*PROBLEM TO SOLVE:*
Arrange the records as a Markdown table with the columns "Row" and "Text", starting at the line that contains "Image resolution: width=728" and ending at the line that contains "click(1208, 36)". Leave out blank lines.

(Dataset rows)
##########

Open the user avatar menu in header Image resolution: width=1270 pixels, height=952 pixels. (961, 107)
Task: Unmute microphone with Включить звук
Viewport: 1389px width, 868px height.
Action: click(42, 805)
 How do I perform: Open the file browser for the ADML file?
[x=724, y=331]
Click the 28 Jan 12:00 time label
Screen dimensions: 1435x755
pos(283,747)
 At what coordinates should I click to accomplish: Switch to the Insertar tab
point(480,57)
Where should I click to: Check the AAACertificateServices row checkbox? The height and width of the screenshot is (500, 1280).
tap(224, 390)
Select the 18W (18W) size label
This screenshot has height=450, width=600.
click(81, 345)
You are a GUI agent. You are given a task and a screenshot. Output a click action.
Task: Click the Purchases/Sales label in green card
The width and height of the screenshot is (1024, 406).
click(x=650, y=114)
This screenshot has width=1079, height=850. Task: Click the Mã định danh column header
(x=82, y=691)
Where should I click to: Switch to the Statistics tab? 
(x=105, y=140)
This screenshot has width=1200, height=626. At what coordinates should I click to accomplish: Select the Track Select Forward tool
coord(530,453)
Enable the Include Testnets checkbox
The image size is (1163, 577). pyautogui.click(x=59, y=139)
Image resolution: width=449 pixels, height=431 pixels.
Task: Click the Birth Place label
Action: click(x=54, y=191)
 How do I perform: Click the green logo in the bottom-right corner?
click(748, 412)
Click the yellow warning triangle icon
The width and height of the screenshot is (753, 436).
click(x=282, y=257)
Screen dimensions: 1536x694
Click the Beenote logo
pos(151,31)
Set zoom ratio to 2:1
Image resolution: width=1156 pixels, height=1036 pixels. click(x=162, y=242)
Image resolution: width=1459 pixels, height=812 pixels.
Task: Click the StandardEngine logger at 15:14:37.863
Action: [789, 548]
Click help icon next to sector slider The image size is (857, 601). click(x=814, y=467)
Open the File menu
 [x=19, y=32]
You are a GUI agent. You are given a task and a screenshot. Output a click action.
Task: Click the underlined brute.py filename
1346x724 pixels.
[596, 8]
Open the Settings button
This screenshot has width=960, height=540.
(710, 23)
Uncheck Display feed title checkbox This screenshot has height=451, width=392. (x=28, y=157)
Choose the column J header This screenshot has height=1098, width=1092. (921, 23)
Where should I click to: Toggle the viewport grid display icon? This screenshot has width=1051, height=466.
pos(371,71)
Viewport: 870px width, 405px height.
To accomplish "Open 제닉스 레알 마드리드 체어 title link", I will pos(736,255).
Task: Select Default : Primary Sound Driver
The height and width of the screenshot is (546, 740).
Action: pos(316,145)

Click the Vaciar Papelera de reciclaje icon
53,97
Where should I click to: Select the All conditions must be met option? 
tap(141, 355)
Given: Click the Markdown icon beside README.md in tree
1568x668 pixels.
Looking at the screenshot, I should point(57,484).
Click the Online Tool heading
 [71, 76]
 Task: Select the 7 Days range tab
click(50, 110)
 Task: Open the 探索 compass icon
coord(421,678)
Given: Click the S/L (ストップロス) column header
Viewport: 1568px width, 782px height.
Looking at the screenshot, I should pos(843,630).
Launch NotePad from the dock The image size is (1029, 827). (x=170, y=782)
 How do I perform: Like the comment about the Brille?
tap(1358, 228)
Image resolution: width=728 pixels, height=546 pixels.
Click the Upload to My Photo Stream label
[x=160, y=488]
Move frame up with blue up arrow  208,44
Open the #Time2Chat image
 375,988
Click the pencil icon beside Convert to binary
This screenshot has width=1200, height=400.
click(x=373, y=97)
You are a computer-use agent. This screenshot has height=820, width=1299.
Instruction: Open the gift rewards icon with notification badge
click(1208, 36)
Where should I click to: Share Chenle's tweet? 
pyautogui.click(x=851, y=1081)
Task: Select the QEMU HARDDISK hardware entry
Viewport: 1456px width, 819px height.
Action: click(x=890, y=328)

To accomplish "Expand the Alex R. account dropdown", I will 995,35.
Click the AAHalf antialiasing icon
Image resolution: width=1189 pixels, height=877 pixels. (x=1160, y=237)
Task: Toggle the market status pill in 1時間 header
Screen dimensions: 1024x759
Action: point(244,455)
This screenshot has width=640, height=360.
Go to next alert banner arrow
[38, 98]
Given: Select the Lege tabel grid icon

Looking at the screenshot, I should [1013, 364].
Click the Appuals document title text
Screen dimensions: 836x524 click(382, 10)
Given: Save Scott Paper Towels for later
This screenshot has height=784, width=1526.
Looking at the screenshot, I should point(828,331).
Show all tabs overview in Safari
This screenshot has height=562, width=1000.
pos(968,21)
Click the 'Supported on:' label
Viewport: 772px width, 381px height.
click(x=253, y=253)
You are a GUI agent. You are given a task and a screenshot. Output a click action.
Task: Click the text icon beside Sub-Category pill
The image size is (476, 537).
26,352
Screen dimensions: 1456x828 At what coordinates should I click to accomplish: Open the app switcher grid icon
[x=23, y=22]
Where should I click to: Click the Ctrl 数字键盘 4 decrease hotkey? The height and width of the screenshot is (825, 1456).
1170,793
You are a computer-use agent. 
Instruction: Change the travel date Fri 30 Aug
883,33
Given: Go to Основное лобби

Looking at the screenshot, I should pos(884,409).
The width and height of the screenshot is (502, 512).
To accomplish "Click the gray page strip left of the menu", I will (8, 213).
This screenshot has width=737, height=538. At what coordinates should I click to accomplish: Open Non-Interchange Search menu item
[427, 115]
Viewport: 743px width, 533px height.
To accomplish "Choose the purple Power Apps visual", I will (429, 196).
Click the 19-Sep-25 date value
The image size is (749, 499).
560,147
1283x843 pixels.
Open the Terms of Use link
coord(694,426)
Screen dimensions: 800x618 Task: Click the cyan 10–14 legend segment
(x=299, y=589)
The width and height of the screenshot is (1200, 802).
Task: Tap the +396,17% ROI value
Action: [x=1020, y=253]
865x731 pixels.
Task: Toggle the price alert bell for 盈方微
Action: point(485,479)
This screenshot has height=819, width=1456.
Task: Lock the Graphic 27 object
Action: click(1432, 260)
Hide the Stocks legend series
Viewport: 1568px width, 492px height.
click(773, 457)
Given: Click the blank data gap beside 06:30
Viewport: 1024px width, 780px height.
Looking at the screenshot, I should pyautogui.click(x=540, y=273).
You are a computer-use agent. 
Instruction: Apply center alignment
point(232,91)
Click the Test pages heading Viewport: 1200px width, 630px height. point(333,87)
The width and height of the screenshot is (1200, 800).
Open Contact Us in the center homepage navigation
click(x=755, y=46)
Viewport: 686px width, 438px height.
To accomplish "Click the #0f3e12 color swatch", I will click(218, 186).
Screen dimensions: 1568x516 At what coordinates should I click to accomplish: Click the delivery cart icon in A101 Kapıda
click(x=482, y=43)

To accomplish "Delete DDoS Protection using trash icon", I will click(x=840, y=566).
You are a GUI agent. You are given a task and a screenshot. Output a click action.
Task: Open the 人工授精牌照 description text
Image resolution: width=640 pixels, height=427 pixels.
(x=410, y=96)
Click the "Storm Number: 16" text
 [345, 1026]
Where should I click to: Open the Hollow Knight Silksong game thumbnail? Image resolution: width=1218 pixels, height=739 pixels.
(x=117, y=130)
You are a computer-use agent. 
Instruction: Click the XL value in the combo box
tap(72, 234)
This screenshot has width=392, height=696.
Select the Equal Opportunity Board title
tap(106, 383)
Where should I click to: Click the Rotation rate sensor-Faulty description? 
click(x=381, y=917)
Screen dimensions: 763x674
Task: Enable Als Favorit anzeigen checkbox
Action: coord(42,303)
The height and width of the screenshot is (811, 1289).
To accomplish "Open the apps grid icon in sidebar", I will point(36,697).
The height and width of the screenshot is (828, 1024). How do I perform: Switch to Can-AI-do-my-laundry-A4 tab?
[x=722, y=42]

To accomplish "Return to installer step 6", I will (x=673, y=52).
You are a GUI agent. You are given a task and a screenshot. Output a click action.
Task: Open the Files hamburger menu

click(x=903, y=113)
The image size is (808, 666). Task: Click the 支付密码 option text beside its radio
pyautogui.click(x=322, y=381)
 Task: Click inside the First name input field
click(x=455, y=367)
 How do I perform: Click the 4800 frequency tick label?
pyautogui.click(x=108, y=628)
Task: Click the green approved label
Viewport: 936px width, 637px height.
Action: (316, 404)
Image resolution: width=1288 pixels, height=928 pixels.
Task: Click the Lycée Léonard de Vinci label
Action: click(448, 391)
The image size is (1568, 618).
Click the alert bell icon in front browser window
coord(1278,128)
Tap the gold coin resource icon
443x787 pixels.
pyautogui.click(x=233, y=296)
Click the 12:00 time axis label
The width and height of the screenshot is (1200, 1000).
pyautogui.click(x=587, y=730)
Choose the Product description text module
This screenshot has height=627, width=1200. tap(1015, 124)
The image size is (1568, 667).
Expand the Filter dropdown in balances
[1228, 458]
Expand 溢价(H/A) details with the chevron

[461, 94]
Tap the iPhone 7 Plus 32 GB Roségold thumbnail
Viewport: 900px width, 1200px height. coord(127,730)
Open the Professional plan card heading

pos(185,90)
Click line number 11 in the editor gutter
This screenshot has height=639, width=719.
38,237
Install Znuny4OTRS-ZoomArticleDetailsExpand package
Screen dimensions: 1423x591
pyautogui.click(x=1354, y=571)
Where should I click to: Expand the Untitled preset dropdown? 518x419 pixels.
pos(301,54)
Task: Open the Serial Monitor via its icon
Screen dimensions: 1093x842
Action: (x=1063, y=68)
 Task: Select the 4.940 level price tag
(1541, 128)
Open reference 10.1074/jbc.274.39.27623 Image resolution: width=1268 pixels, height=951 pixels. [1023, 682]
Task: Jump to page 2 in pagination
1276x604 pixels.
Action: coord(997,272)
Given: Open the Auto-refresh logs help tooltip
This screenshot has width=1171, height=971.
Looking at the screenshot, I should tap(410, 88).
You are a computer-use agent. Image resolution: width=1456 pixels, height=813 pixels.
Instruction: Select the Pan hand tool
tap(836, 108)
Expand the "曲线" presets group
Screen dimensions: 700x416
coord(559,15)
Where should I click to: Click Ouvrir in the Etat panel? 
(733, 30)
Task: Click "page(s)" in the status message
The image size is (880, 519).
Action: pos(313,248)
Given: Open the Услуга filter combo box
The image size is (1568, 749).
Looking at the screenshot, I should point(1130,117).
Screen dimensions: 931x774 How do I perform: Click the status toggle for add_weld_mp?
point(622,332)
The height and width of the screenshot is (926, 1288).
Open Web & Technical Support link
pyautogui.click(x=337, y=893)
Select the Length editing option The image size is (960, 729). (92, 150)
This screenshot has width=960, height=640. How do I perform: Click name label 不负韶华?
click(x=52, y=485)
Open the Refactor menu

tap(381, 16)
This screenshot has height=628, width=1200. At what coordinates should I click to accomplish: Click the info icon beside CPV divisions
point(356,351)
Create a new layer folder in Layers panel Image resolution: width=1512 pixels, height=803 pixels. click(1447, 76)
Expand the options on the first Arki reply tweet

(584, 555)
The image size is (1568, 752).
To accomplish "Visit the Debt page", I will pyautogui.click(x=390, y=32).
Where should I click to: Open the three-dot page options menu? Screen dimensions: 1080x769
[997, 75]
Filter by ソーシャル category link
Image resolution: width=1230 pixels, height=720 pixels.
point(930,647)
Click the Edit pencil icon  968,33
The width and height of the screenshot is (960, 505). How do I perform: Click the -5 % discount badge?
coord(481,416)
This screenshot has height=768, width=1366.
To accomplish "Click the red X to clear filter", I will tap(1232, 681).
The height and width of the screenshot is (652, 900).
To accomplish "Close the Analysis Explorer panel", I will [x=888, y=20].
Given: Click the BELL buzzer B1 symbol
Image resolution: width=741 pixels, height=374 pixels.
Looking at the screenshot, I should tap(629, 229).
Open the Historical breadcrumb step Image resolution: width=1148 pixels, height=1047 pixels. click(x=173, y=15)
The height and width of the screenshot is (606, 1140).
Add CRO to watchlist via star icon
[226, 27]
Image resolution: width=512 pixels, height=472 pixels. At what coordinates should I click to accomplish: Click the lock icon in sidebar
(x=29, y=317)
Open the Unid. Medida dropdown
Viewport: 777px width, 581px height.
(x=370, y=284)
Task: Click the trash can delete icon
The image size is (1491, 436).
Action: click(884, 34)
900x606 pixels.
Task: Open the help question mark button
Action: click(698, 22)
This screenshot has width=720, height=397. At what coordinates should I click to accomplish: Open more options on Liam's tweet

##########

*CORRECT RESPONSE:*
| Row | Text |
|---|---|
| 1 | Image resolution: width=728 pixels, height=546 pixels. |
| 2 | Click the Upload to My Photo Stream label |
| 3 | [x=160, y=488] |
| 4 | Move frame up with blue up arrow  208,44 |
| 5 | Open the #Time2Chat image |
| 6 |  375,988 |
| 7 | Click the pencil icon beside Convert to binary |
| 8 | This screenshot has width=1200, height=400. |
| 9 | click(x=373, y=97) |
| 10 | You are a computer-use agent. This screenshot has height=820, width=1299. |
| 11 | Instruction: Open the gift rewards icon with notification badge |
| 12 | click(1208, 36) |